Het bekijken van PowerShell-geschiedenis in ADAC

Stel dat een van je collega’s ongeautoriseerde wijzigingen heeft aangebracht aan je domeincontroller. Natuurlijk moet je de geschiedenis bekijken en zo snel mogelijk zien welke wijzigingen zijn aangebracht, en ADAC kan helpen.

Navigeer naar je domein en klik op de sectie WINDOWS POWERSHELL-GESCHIEDENIS onderaan om de sectie uit te vouwen, aangezien deze standaard is geminimaliseerd.

Eenmaal uitgevouwen, kun je de PowerShell-geschiedenis zien, omdat PowerShell commando’s uitvoert voor alle wijzigingen die je aanbrengt in ADAC. Het bekijken van de geschiedenis stelt je in staat te identificeren welke ongeautoriseerde wijzigingen zijn aangebracht aan je domein en deze uiteindelijk ongedaan te maken.

Hieronder zie je dat een object (een gebruiker) is verwijderd met de Remove-ADObject cmdlet. Nu kun je die verwijderde gebruiker terugzetten naar zijn OU.

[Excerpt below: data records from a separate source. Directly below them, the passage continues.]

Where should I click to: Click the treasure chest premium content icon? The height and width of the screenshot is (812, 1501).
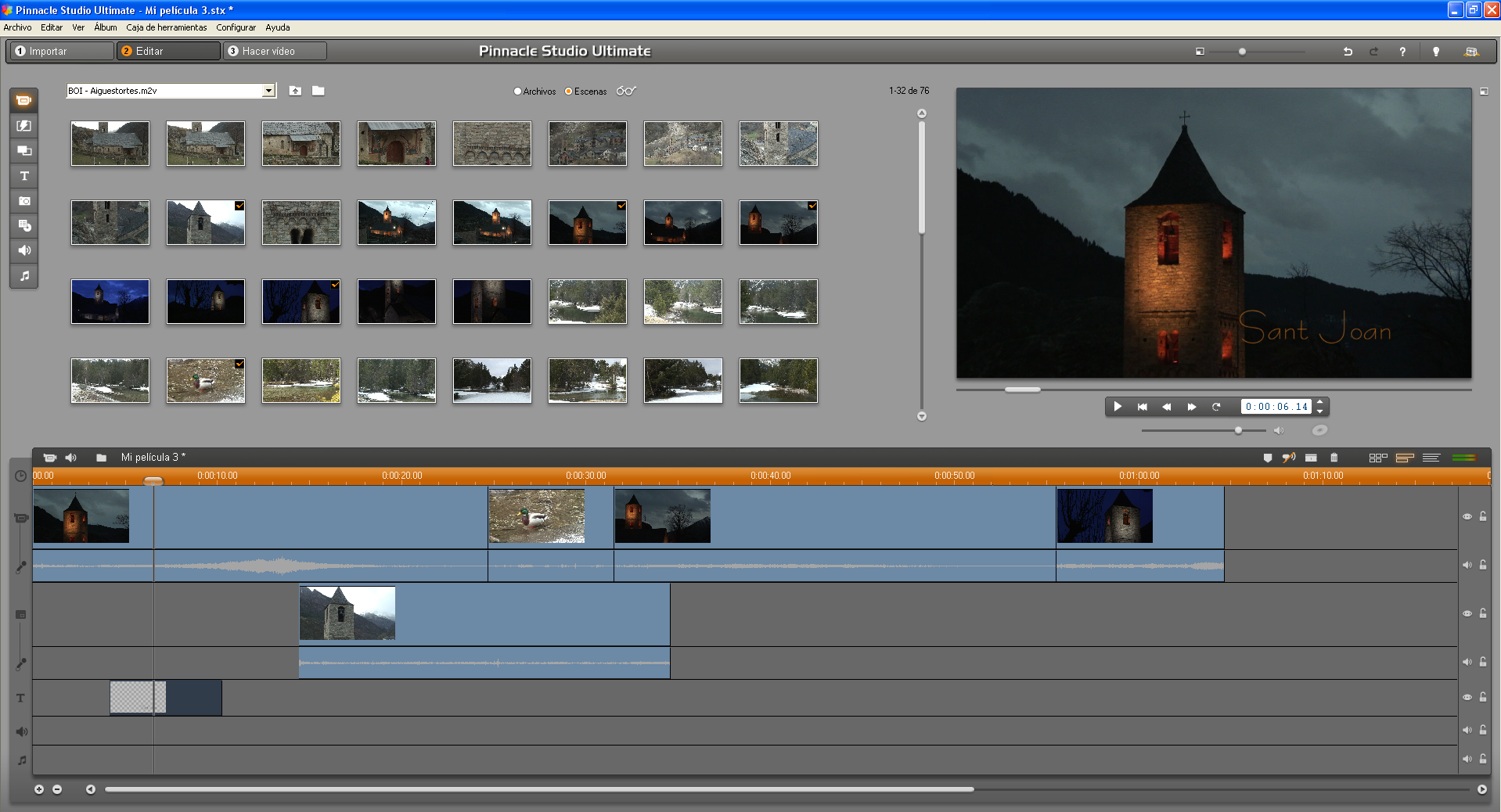[x=1471, y=52]
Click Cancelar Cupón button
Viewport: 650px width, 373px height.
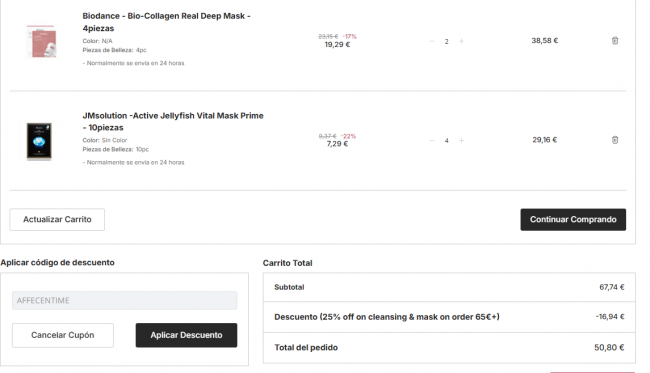(63, 335)
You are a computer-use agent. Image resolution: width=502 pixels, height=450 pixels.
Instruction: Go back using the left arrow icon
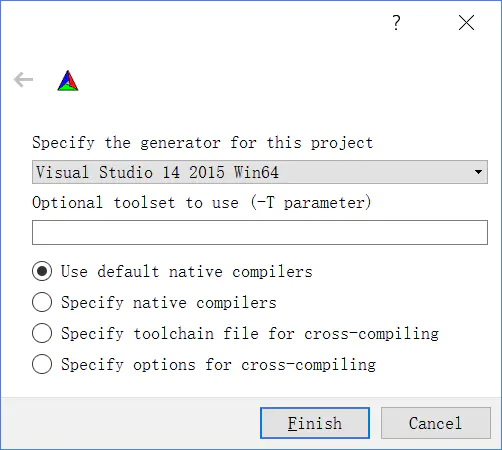coord(23,80)
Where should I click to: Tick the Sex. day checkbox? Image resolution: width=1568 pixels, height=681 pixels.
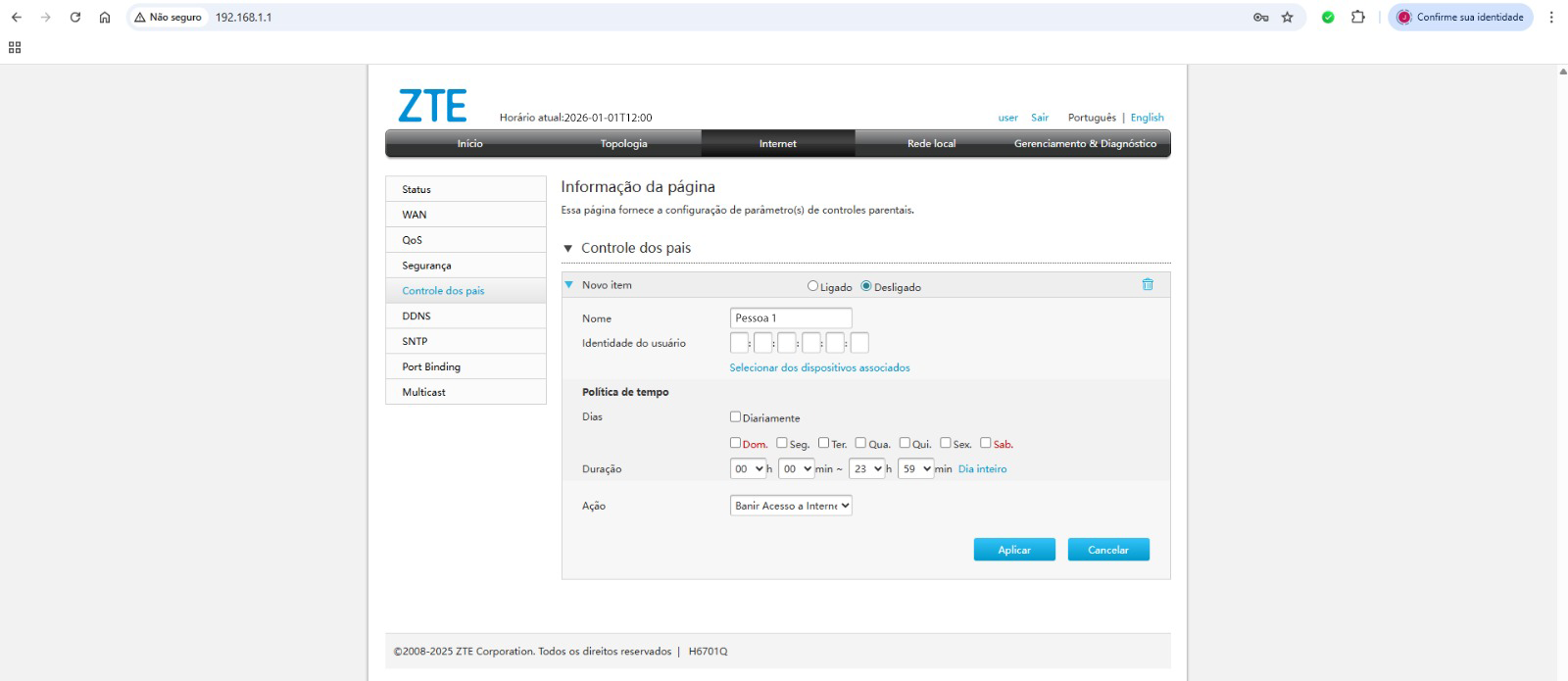tap(945, 443)
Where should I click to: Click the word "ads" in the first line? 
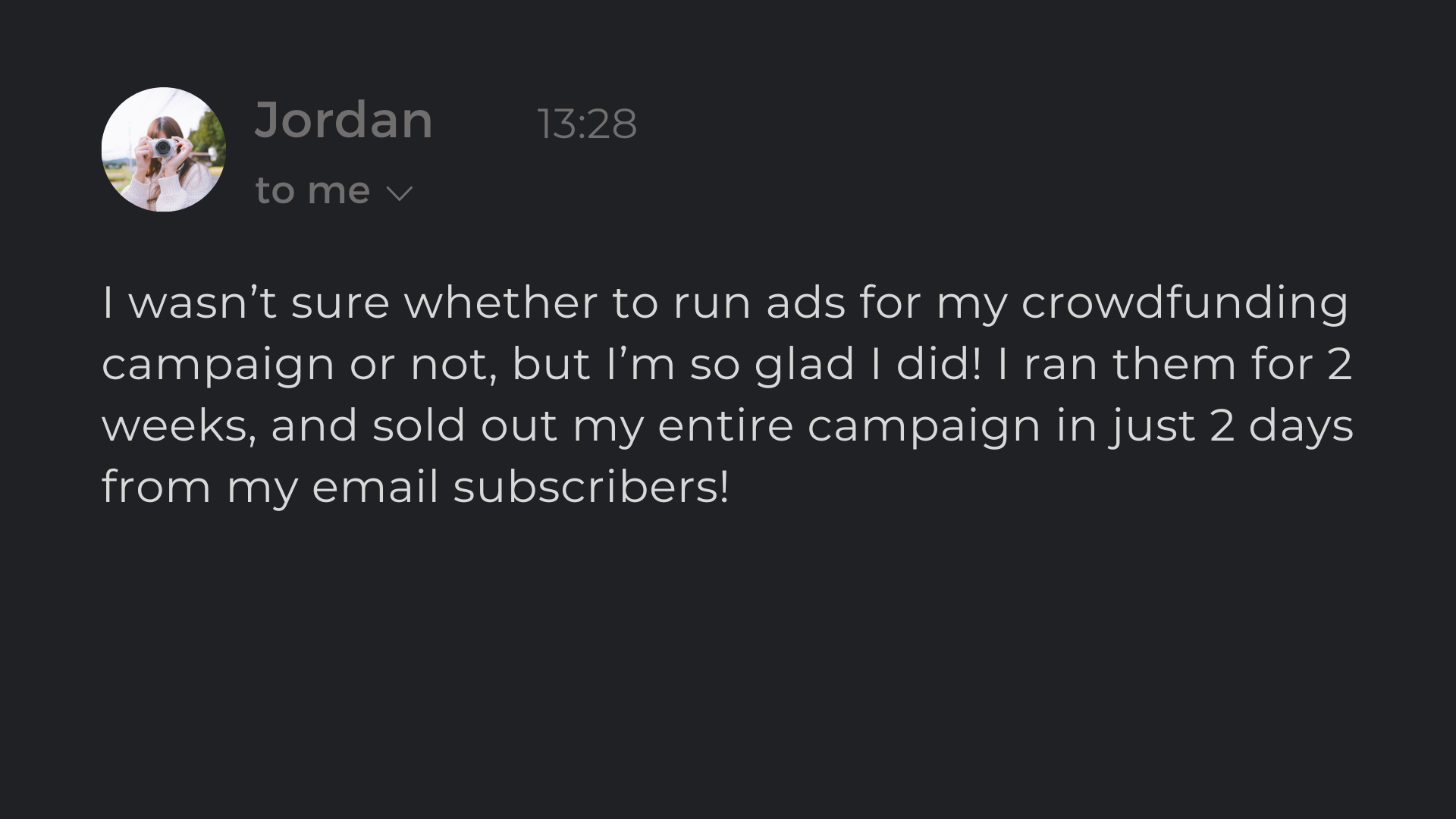point(805,303)
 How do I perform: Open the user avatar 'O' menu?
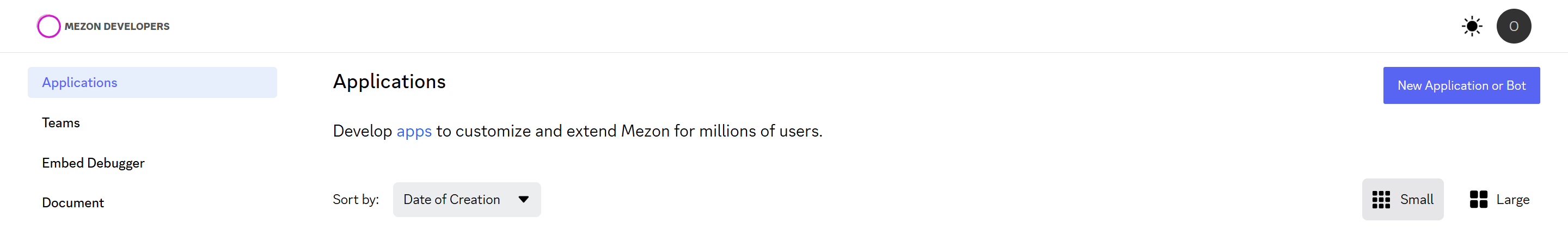point(1513,26)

Viewing PowerShell history

Vergroot de functionaliteit van Group Policy en vereenvoudig het beheer van fijnmazige wachtwoordbeleidsregels. Richt je op elk GPO-niveau, groep, gebruiker of computer met woordenboek- en wachtwoordzininstellingen met Specops Password Policy. Probeer het gratis!

Conclusie

Deze tutorial had als doel je vaardigheden te verbeteren om een AD-instantie vanaf nul te beheren. Is dat gelukt? Je hebt de installatie en configuratie van de instantie doorgenomen, gebruikers, objecten en organisatie-eenheden beheerd, waardoor je een bescheiden omgeving kunt beheren.

Je bent nu zelfverzekerd om objecten in je domein te beheren zonder je zorgen te maken als ze worden verwijderd, omdat je ze altijd kunt herstellen uit de Prullenbak met een paar klikken.

Als je ooit op een punt komt waarop je grote organisatie een rommeltje wordt, overweeg dan je AD op te schonen.